On the Cringe
By Adam Rathe
Even before the first episode of Awkward aired, creator Lauren Iungerich knew that her series about a teenage girl would be popular outside the walls of high schools. “When I cast Molly Tarlov,” she remembers, “I said, ‘You’re going to be a gay icon.’ ”
It isn’t just Tarlov, who’s deliciously campy as the evil cheerleader Sadie Saxton, that gives the show appeal beyond the teenage demographic. It’s the sharp writing, the rapid-fire dialogue, and the problems that our heroine, Jenna Hamilton (Ashley Rickards), faces each week; as Iungerich puts it, “the things she’s confronting are things you can still be confronting at 25 or 35.”
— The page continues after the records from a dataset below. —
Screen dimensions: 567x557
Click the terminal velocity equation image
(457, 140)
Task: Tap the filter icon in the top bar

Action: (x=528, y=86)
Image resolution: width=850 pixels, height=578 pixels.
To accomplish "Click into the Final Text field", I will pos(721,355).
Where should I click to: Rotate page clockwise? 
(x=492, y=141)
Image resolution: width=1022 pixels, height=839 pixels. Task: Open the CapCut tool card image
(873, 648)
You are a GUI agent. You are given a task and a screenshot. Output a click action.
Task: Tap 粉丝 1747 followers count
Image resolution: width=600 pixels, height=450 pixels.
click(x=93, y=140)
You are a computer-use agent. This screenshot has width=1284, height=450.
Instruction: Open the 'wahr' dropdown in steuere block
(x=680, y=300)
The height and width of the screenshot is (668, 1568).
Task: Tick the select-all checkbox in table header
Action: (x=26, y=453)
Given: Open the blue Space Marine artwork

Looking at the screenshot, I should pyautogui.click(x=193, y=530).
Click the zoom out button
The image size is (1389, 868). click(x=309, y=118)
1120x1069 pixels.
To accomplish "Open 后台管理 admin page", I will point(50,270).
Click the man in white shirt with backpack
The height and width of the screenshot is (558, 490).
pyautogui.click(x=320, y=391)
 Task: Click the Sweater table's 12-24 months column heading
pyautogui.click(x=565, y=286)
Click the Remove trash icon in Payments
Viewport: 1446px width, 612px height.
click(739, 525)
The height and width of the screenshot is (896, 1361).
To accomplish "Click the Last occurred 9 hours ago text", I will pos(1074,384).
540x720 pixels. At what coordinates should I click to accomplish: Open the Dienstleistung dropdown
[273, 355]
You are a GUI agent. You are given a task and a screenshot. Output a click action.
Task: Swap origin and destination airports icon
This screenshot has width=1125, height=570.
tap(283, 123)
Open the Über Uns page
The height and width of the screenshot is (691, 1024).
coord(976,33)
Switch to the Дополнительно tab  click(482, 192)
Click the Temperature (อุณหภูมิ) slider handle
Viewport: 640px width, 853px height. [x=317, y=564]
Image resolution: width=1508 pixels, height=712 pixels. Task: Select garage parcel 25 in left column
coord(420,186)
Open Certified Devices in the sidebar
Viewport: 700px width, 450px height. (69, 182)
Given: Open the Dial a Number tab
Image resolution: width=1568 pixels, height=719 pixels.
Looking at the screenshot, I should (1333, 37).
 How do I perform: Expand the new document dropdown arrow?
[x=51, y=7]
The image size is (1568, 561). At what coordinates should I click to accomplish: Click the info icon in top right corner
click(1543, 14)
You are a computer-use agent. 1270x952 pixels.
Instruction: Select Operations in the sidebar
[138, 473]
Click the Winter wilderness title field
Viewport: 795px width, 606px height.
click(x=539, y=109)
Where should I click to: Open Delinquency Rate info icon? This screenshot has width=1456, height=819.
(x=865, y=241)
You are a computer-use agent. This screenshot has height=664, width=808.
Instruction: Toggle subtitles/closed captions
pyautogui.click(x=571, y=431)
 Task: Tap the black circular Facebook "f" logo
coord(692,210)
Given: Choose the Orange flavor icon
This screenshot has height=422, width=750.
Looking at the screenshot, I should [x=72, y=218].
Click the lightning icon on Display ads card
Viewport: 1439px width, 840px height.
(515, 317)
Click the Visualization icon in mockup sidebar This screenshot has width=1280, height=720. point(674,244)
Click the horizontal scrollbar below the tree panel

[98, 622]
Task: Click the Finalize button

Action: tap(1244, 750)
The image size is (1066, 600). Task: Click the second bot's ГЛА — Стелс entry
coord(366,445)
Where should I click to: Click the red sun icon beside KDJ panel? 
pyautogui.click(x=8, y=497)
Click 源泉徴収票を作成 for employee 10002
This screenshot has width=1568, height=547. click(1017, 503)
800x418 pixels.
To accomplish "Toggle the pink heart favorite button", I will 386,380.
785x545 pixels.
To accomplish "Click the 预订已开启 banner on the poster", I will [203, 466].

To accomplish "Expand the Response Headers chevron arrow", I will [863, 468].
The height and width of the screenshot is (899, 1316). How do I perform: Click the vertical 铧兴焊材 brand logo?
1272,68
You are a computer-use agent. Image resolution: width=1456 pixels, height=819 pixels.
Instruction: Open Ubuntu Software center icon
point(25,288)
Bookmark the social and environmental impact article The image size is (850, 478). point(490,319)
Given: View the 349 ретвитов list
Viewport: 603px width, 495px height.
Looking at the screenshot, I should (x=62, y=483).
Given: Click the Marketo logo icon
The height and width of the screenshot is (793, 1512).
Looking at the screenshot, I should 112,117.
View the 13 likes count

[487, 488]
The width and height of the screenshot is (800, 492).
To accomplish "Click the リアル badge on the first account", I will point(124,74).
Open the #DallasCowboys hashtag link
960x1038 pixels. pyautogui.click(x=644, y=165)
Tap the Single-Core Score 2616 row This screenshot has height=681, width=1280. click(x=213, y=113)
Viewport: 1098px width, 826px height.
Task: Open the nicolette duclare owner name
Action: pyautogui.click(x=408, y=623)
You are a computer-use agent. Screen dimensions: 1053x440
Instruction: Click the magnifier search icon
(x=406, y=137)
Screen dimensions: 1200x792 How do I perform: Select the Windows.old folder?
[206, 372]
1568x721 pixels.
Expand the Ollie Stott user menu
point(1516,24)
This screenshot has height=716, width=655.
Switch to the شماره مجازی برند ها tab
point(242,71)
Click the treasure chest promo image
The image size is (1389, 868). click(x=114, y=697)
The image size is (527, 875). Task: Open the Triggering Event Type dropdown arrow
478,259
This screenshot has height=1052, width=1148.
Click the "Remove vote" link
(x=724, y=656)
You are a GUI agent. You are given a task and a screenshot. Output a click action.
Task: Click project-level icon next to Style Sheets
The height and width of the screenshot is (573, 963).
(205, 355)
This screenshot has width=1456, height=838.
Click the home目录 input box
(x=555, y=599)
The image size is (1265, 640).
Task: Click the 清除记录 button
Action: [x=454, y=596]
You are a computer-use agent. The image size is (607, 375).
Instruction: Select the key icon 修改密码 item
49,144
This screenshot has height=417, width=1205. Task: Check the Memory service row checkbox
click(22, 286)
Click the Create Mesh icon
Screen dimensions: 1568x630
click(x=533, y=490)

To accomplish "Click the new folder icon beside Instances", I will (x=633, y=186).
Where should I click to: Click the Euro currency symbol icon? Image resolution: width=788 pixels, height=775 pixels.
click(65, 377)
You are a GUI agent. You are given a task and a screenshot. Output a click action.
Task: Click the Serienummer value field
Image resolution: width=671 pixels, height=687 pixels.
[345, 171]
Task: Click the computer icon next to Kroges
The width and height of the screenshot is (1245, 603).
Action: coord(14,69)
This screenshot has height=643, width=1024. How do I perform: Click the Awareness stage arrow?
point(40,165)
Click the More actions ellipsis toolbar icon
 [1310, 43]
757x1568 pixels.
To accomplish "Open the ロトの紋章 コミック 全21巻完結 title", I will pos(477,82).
So while grown-ups might not fret about scoring a date to the prom, trying to figure out whether a hot guy -- like Jenna’s own Romeo, the sweet, wishy-washy Matty McKibben (Beau Mirchoff) -- is worth pursuing remains relatable long after graduation. Because Jenna is your classic girl next door—scrutinized after what people think was an unsuccessful suicide attempt—her trials aren’t just fun to watch, they’re easy to empathize with.
Rickards pegs the show’s appeal to the way that Iungerich writes her characters.
“Lauren elevated the show with her ability to make social commentary and still throw in snappy words with youthful spice,” the actress says. “There is definitely a John Hughes vibe to it.”
Awkward has one thing that teen-moviemaking legend Hughes never did, though: openly gay characters.
At the end of the show’s first season, Clark, a gay sophomore, wins the title of winter formal princess. And while a gay man winning a woman’s title might not be the most empowering thing, it is supposed to be high school -- and Iungerich says that, for Clark, things, of course, get better.
“He comes back this season, and while I can’t give away too much, I will say he has some good turns,” Iungerich says.
And he might not be the only one.
“I’m writing the season two finale, and there may be another outing of a character,” Iungerich says. “I want to be careful about it. The audience for this show is so smart, everything has to feel real -- otherwise it won’t work.”